This work is a collaboration
between Artur Arsenio and Paul Fitzpatrick.
Tools are often used in a manner that is composed
of some repeated motion -- consider hammers, saws,
brushes, files, etc. This repetition can potentially aid
a robot to perceive these objects robustly. Our
approach is for the robot to detect simple repeated events
at frequencies relevant for human interaction, using
both visual and acoustic perception. The advantage
of combining rhythmic information across these two
modalities is that they have complementary properties.
Since sound waves disperse more readily than
light, vision retains more spatial structure -- but for
the same reason it is sensitive to occlusion and the
relative angle of the robot's sensors, while auditory
perception is quite robust to these factors.
The relationship between object motion and
the sound generated varies in an object-specific way.

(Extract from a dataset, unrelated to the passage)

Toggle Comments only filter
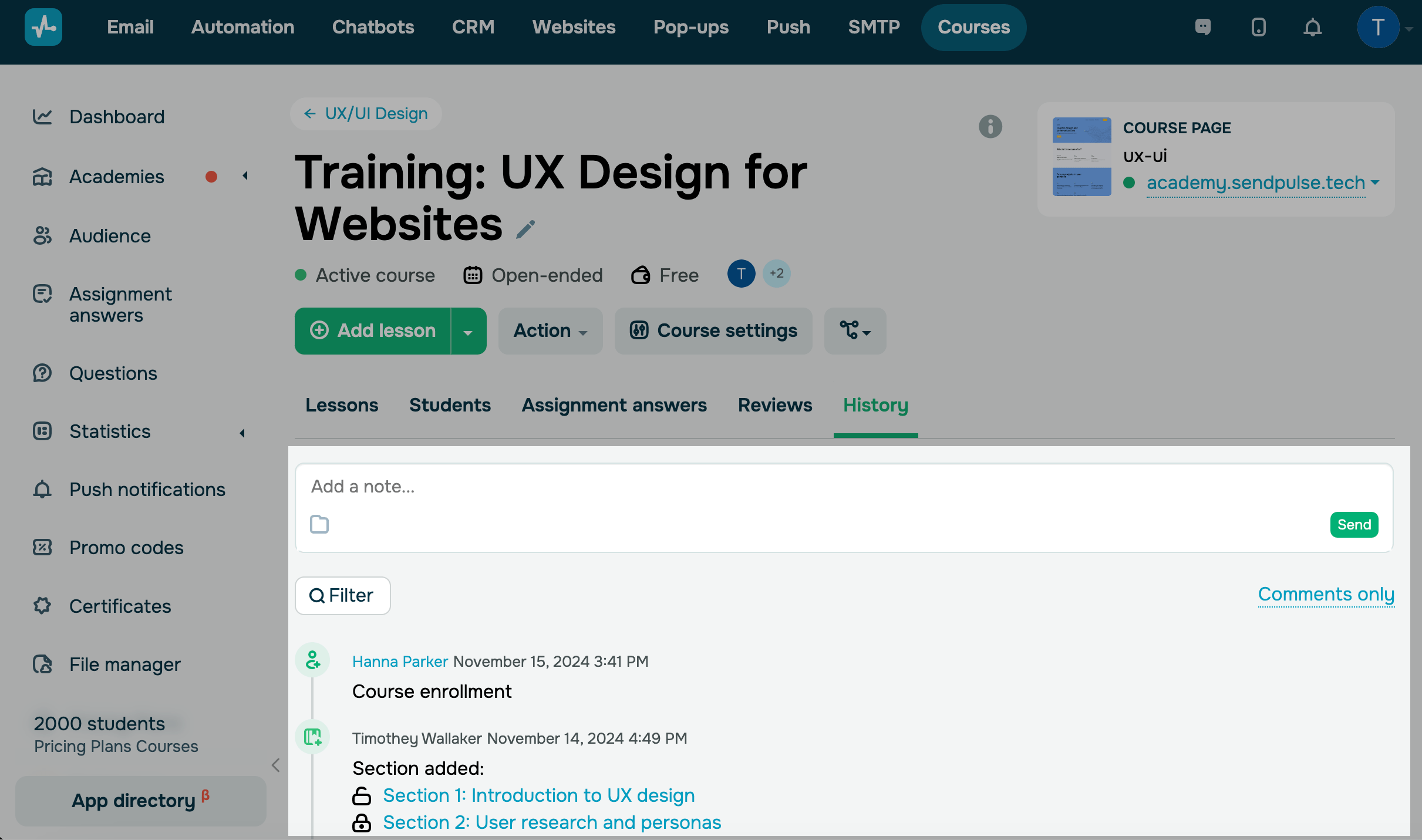 pyautogui.click(x=1326, y=595)
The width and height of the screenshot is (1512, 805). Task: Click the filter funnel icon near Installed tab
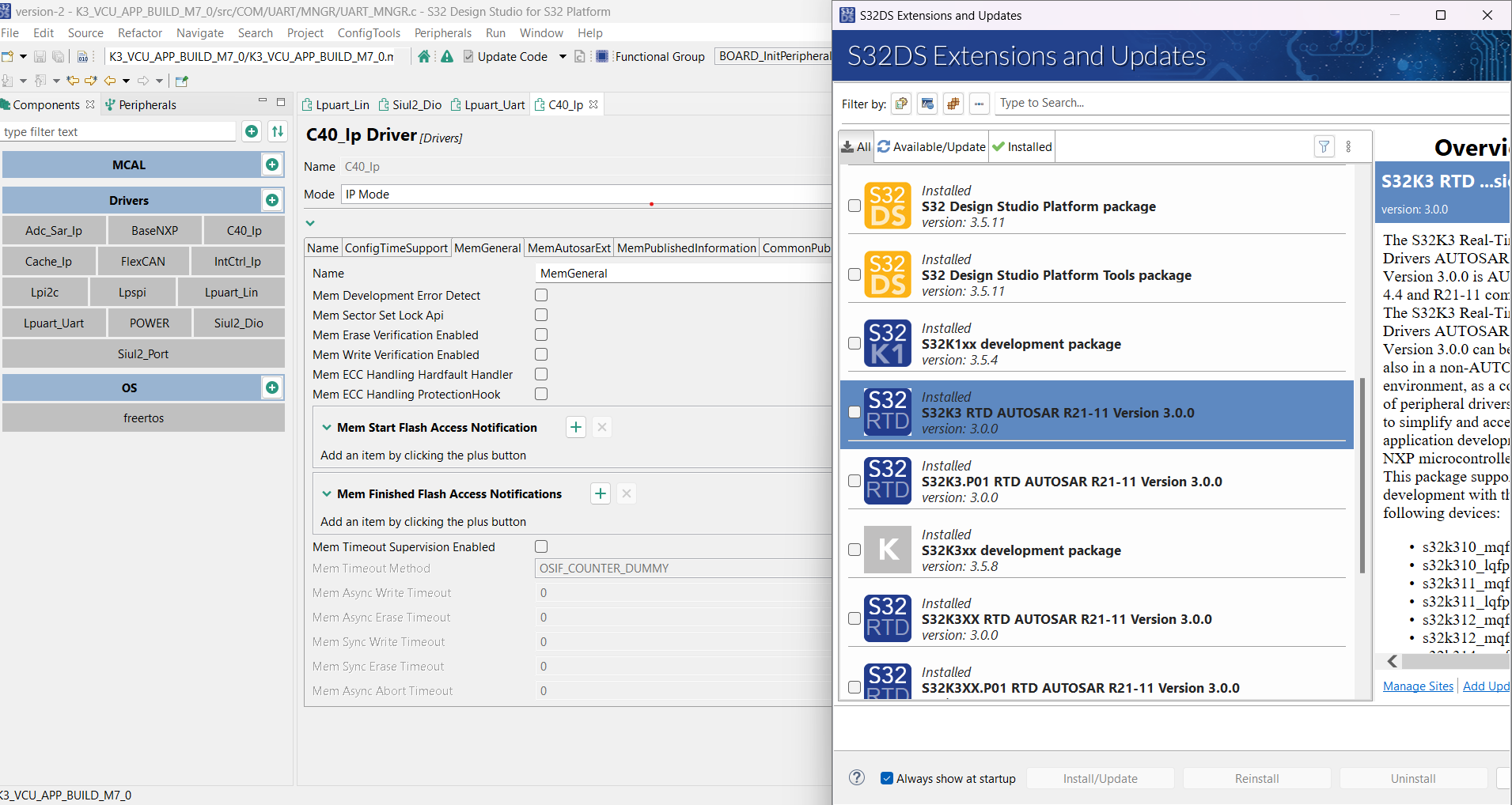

The hammer causes sound when changing direction
after striking an object. The bell typically causes sound
at either extreme of motion. A toy truck causes sound
while moving rapidly with wheels spinning; it is quiet
when changing direction.
|
The spatial trajectory of a moving object can be recovered
quite straightforwardly from visual analysis, but not
from sound. However, the trajectory in itself is not
very revealing about the nature of the object. We use
the trajectory to extract visual and acoustic features
-- patches of pixels, and sound frequency bands -- that
are likely to be associated with the object. Both can
be used for recognition. Sound features are easier to
use since they are relatively insensitive to spatial
parameters such as the relative position and pose of the
object and the robot.
|